We all experience triggers of various kinds. Triggers can be positive and negative. Those triggers which precipitate a meltdown are when you have reached the peak of endurance or frustration and it signals the nervous system to topple into the next phase of the meltdown. That peak or crest of the wave of the meltdown is that moment when you can slide off the wave or have to surf it (for those experiencing the meltdown). Most don’t believe you have that brief moment of choice. For children who do not have the life experience and self monitoring practices in place may not be aware of it, but there is a moment. Beyond that moment when you start to surf the wave you just have to ride it out.
For children, the triggers are primarily from the senses.
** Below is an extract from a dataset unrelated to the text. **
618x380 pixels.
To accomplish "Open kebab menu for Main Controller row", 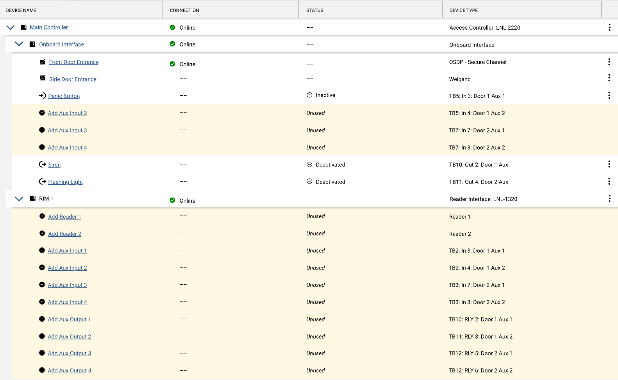I will (609, 27).
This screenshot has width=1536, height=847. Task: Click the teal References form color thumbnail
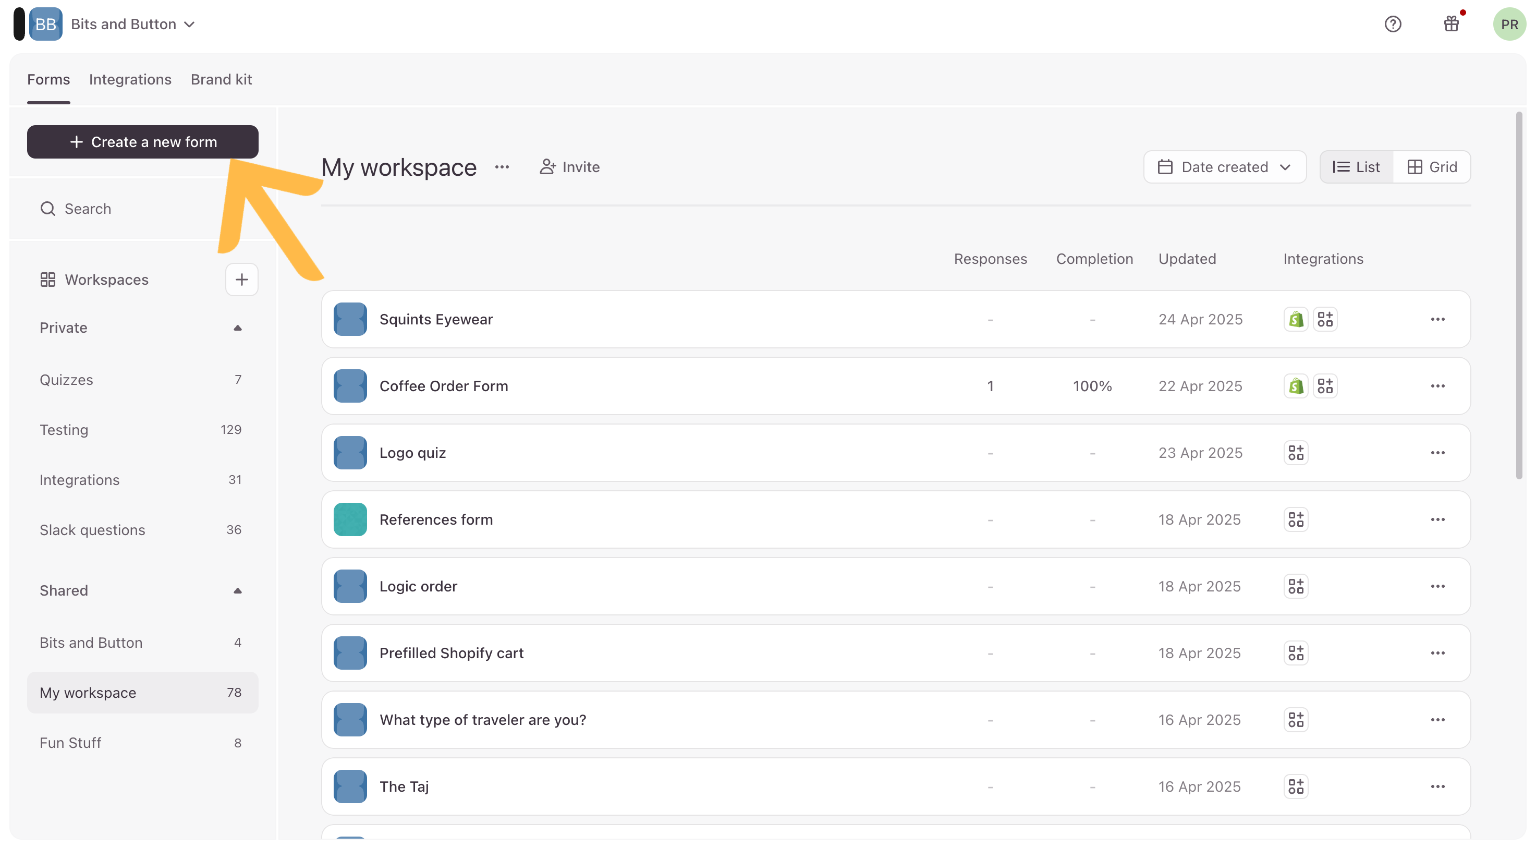pos(350,520)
They are perceiving and receiving energies of all kinds, indiscriminate, unchallenged, intense and uncontrolled.Their young and small bodies soon “fill up” to where they overflow with at emotion of some kind. I will use gender to distinguish some differences which may exist but this is from a historic perspective. History has shown us that generally more males are diagnosed with Autism and/or ADHD which means they may be more susceptible to meltdowns which express more physically and sometimes violently.
Females are being diagnosed more now, but their behaviours can be different. Females “mask” more. In other words, they become adept at changing to suit the environment and the norms within the environment. Girls may ended up in tears or retreat to silence. Sometimes there can be tears and then anger, and sometimes the other way around – anger and then tears.
For young lives, while the major of triggers are sensory, or situational, there can be other forms of triggers. I wrote about them in my book “The 8 Stages of a Meltdown”. These are triggers based on a memory, a flashback – for me it could have been a movie I saw which gave me nightmares, the theme music from Dr Who that takes me back to my childhood and those Darleks which scared me. I’d run and hide under the covers of my bed.
So not all meltdowns are triggered by sensory overload.
Some are just a frustration or inability to communicate.
Be aware of your child’s triggers and make others, particularly at school, caregivers or other parents, aware of what your child’s triggers are.